Understanding the meaning of reference in excel COM

By definition, a reference must point to a memory location. What I want to understand is whether they point to the same or different memory locations?

In the COM world object reference doesn’t point to a memory location, especially in a managed applications written in VB.NET. In .Net you deal with an RCW object which routes your calls to the COM object. Read more about that in the Runtime Callable Wrapper article in MSDN. It states the following:

The runtime creates exactly one RCW for each COM object, regardless of the number of references that exist on that object. The runtime maintains a single RCW per process for each object. If you create an RCW in one application domain or apartment, and then pass a reference to another application domain or apartment, a proxy to the first object will be used.

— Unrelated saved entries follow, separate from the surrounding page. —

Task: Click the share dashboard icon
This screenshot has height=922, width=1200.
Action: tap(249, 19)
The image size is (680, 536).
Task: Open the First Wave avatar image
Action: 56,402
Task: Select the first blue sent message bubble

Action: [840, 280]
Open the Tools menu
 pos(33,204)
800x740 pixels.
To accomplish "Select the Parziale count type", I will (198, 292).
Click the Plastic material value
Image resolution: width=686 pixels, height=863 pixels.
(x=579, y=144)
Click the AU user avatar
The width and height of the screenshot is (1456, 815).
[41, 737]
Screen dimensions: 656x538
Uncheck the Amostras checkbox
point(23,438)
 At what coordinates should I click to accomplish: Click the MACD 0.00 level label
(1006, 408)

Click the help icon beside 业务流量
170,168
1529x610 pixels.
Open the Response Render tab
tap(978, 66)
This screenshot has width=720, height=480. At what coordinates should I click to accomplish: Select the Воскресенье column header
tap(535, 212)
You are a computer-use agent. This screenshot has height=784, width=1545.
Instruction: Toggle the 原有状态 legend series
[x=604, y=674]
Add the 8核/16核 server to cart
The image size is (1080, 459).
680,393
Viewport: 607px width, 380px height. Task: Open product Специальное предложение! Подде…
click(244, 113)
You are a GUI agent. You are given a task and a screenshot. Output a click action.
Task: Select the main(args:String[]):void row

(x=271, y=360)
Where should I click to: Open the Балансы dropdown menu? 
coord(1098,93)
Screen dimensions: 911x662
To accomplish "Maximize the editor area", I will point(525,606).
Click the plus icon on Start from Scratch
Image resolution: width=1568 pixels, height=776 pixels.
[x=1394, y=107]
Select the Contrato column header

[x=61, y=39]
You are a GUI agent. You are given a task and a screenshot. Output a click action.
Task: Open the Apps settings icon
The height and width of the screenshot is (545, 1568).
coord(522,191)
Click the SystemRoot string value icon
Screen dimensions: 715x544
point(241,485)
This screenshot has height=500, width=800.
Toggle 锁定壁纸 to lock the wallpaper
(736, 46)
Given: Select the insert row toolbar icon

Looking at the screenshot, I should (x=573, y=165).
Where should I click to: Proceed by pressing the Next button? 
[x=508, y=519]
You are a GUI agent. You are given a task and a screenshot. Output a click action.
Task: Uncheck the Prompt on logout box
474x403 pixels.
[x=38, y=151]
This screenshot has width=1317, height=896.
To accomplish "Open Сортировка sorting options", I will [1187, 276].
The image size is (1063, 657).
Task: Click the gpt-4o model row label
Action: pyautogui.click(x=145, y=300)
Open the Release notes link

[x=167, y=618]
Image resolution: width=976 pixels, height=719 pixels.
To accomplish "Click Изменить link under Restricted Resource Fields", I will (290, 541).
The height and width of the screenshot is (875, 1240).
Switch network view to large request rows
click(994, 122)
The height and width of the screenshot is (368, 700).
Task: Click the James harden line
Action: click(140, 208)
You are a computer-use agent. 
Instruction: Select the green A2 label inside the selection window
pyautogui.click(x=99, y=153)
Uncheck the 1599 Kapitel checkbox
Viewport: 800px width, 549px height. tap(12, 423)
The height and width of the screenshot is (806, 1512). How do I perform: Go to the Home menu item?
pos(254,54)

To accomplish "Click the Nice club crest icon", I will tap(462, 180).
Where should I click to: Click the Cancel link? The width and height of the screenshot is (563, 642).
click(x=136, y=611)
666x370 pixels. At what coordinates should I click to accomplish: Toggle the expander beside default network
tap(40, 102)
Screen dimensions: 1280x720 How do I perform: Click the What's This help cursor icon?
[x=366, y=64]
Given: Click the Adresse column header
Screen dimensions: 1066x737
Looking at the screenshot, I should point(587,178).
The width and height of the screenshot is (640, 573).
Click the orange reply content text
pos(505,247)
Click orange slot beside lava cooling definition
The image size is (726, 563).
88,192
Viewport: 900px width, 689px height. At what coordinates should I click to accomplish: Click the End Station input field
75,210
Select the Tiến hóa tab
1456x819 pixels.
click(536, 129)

Note that this proxy is a new managed object and not the same as the initial RCW; this means the two managed objects are not equal but do represent the same COM object.

In the COM world when you call a property or method, for example, the oXL.Workbooks property returns an instance of the Workbooks class and increases the reference counter of the corresponding COM object. Say, if you call the property twice in a raw you will get a new object instance in .NET and the refence counter will be increased twice. In that case you need to call the Marshal.ReleaseComObject for each object returned to decrease the refence counter.

Finally, you may find the Why doesn’t Excel quit? article helpful.


Also, in this context is there a way to display the reference count against a COM object?

The Marshal.ReleaseComObject method returns a new value of the reference count of the RCW associated with a COM object.